MULHERES DE FARDA: REALIDADE OCULTA

Aconteceu em setembro de 2017 em Dourados-MS uma palestra com o seguinte Tema: “ASSÉDIO MORAL E SEXUAL NAS INSTITUIÇÕES MILITARES”, realizada pelo Ministério Público do Estado de Mato Grosso do sul com iniciativa da 13º Promotoria de Justiça da comarca de Dourados e em parceria com 2º Grupamento de Bombeiros Militar.

O objetivo do evento foi o de dar visibilidade ao tema “Assédio moral e sexual em instituições militares”, agregando informações e experiências relacionadas, através da campanha promovida pela 13º Promotoria de Justiça e justificada pela constante busca pela diminuição da violência de gênero e o aprofundamento da proteção e garantia do direito das mulheres.

O evento contou com a presença de militares do Corpo de Bombeiros Militar, da Polícia Militar e do Departamento de Operações de Fronteira e ao final do evento foi aplicado um questionário tratando do assunto relacionado ao tema, com objetivo de um estudo técnico a respeito da percepção do público sobre a temática e a real realidade das mulheres nessas instituições.

No mesmo ano aconteceu na cidade de Campo grande outro evento com a mesma finalidade e desta vez o alvo do Estudo foram apenas as Bombeiras Militares, e os resultados foram alarmantes, 94% das entrevistadas responderam que já sofreram algum tipo de violência e/ou assedio dentro da instituição ao qual pertencem apesar de saberem quais medidas tomar (80%) administrativas e/ou judiciais, o estudo mostrou que 92% das mulheres que já sofreram algum tipo de violência dentro do local de trabalho, não tem coragem de denunciar, porque sabem da impunidade do agressor, medo de se expor, medo da retaliação dos companheiros de serviço, entre outros fatores.

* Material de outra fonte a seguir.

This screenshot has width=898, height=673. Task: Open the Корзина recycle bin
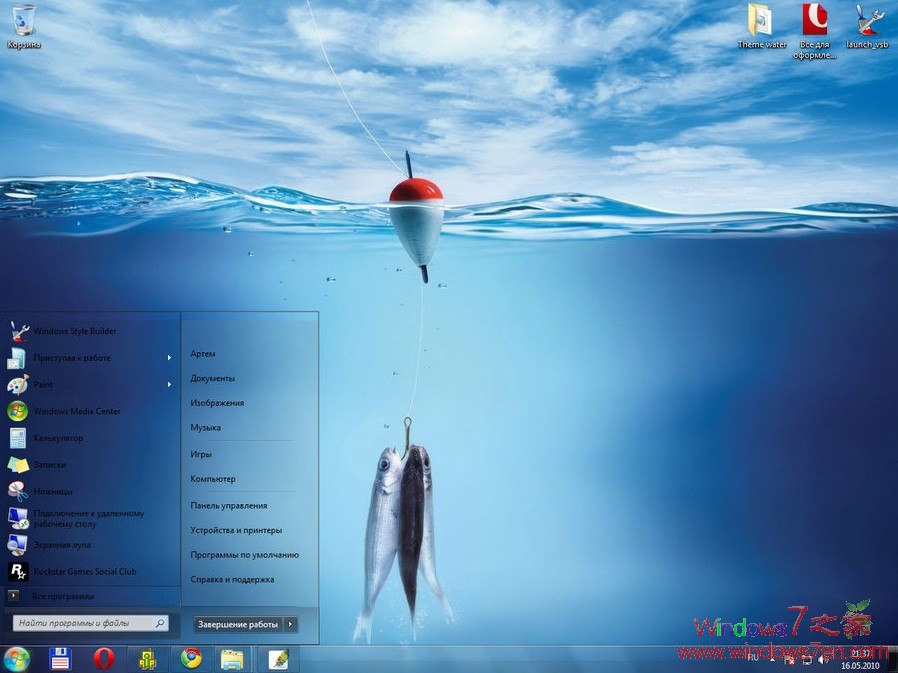[22, 20]
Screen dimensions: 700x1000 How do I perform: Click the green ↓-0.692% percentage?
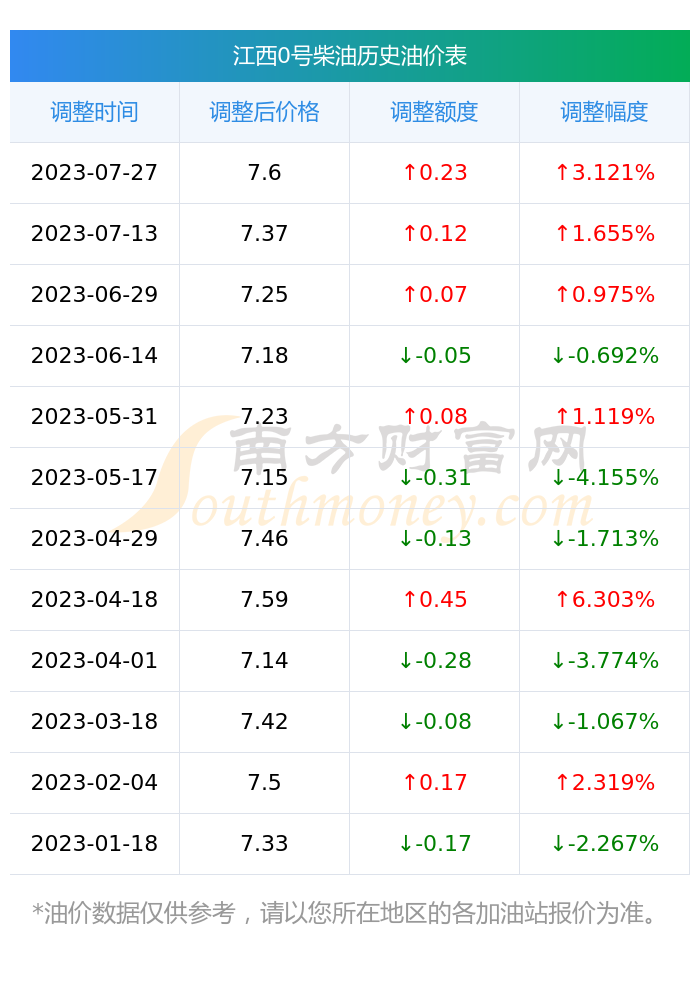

O questionário foi respondido por 45% do efetivo feminino do Corpo de Bombeiros Militar do Estado de Mato Grosso do Sul e mediante a estes números alarmantes, fica claro e comprovada a necessidade da adoção de medidas eficientes no enfrentamento a violência de gênero nas Instituições de Segurança Pública do Estado, como criação de um canal seguro para denuncias, delegacias especializadas, entres outros.